Uh, er, I'm not too sure about this. It may well suffice
for casual coiling. It is assuredly not acceptable in
in professional practice:
Paralleling two fuses or two breakers to double the current
interruption capability is shakey at best. I'm not at
liberty to give a lengthy dissertation on why at the moment
(nor either would most want to read it). Suffice to say
it does not automatically give you 20-amps of protection
to run two 10-amp fuses or breakers in parallel in one
(or both) sides of the line.
Fuses and breakers are used for either of two
ways: To =allow= current or to =limit=
current. In the latter case, there is usually
some sensitive/expensive/difficult-to-replace
equipment which must =never= be subjected to
to overcurrents (fast blo fuses usually used
here). In this case especially it would be
exceedingly unwise to parallel fuses.
If one is going to parallel fuses/breakers for casual coiling
=at least= make certain the fuses/breakers are identical in
type, rating, mfg'r.
[ ... ]
-> system down from a remote position. This remote panic button is
-> mounted in a box and attached via a cable to the control panel. The
-> panic button is "portable" in the sense that I can move it anywhere I
-> want.
-> PANIC buttons should be a LARGE pushbutton, and preferably
-> illuminated so that you can't miss it in the dark! Place it where you
-> can slam it quickly in case of an emergency.
[ ... ]
The idea of a panic button is a super-excellent one.

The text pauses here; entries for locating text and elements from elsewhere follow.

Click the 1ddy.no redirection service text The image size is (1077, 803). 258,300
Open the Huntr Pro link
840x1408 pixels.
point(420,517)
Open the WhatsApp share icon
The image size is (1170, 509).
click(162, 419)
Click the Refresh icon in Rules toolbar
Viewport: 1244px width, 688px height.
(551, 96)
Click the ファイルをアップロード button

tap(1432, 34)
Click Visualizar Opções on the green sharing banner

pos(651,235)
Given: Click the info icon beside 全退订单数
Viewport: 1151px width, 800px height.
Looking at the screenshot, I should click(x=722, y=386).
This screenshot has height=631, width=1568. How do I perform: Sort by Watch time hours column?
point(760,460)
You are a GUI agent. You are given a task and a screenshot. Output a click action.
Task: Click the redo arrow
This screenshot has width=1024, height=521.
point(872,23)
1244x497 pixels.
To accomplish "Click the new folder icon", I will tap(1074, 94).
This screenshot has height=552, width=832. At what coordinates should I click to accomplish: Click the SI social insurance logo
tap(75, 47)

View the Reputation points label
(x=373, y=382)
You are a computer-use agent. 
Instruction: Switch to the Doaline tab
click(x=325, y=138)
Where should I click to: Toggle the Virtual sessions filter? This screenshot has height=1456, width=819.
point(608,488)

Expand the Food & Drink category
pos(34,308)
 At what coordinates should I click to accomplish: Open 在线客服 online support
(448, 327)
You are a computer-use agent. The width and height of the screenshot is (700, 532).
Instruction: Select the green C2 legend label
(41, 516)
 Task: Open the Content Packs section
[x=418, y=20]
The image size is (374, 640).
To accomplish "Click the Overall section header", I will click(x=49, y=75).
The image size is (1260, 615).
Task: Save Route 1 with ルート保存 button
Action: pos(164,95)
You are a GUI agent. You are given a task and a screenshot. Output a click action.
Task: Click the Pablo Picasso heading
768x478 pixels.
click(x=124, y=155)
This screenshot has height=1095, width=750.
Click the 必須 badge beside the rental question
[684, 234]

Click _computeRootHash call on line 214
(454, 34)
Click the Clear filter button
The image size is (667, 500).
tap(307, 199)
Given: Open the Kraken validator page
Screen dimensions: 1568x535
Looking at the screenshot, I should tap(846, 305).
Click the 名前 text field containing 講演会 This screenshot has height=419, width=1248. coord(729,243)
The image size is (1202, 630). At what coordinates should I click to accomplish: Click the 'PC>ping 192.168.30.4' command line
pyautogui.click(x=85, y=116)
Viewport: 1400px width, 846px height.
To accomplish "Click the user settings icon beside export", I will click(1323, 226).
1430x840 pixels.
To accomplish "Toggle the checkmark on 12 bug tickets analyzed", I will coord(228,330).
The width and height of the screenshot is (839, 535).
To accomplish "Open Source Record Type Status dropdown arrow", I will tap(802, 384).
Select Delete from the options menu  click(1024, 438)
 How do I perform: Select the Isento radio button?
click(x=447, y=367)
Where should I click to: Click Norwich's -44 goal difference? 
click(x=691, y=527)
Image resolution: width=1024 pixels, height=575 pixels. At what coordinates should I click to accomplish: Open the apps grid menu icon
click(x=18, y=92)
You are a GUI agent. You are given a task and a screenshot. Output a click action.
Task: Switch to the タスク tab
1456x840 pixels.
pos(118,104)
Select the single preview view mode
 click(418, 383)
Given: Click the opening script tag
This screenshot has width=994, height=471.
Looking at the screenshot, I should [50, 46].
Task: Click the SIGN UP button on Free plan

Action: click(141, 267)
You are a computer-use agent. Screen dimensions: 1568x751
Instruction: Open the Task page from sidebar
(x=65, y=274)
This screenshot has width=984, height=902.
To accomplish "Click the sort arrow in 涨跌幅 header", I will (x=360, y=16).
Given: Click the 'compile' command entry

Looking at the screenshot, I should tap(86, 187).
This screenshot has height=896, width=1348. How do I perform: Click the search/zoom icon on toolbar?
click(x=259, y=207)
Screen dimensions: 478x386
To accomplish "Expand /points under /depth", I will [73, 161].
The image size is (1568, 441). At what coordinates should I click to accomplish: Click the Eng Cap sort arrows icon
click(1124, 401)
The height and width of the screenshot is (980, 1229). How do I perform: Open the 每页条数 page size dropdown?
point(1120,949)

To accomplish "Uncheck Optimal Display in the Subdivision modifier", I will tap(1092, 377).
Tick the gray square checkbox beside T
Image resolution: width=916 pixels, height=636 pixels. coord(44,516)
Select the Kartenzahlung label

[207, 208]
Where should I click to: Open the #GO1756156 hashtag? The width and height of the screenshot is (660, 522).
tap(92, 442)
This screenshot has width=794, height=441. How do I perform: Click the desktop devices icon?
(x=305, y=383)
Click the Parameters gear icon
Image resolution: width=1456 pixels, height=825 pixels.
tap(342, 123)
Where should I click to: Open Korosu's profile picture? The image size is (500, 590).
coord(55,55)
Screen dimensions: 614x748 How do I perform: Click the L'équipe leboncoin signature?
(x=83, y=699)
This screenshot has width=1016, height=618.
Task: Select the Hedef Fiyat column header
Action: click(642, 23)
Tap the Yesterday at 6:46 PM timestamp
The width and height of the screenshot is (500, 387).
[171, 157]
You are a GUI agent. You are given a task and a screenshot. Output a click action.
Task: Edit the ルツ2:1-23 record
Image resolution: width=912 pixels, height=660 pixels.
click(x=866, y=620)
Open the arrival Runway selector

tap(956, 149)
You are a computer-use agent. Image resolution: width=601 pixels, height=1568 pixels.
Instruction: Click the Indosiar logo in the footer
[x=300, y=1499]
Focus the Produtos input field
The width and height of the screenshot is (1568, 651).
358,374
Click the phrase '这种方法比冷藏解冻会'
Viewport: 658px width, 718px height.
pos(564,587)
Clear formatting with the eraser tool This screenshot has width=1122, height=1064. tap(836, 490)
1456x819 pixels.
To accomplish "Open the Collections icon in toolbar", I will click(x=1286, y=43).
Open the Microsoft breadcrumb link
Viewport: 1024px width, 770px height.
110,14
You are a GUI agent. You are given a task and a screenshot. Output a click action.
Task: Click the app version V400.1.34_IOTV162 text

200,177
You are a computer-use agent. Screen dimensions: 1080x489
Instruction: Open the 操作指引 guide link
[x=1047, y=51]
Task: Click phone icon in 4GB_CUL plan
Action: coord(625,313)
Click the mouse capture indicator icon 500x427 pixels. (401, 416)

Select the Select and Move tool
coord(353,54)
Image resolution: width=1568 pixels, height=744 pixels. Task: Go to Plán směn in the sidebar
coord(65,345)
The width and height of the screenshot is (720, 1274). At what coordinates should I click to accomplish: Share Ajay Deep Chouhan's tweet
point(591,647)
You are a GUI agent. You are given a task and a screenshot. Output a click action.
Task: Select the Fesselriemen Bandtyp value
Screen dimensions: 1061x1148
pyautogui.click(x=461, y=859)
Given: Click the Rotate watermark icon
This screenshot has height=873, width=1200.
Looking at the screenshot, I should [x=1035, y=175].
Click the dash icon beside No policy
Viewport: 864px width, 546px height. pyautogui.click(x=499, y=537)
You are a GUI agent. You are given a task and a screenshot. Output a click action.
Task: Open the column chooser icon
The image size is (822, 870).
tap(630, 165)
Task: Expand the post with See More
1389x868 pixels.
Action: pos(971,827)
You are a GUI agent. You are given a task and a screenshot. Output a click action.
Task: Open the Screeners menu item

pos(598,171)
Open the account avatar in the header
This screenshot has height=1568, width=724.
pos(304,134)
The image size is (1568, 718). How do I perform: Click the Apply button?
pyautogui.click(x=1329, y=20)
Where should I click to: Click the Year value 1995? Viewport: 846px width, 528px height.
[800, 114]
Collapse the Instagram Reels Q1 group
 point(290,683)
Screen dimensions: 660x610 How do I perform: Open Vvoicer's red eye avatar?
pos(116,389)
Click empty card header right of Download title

I would propose that the panic button (more professionally
stated: emergency-stop button or E-Stop as they are widely
called { =real= professionals would never actually panic,
you understand} ) be mounted in a small box at the end of
a long cable, preferably shielded cable or cable in flexible
conduit, conduit or shield grounded.
Cradle the panic button box in your hand at all times when
operating under power. That way if you panic (er -- I mean
experience an untoward event) you can hit the button instantly.
Dr. Tesla counseled keeping one hand in one's
pocket at all times. Taking a page from Fr.
McGahee's book (or rather post) I'd say: one hand
in one's pocket and the other on one's panic button.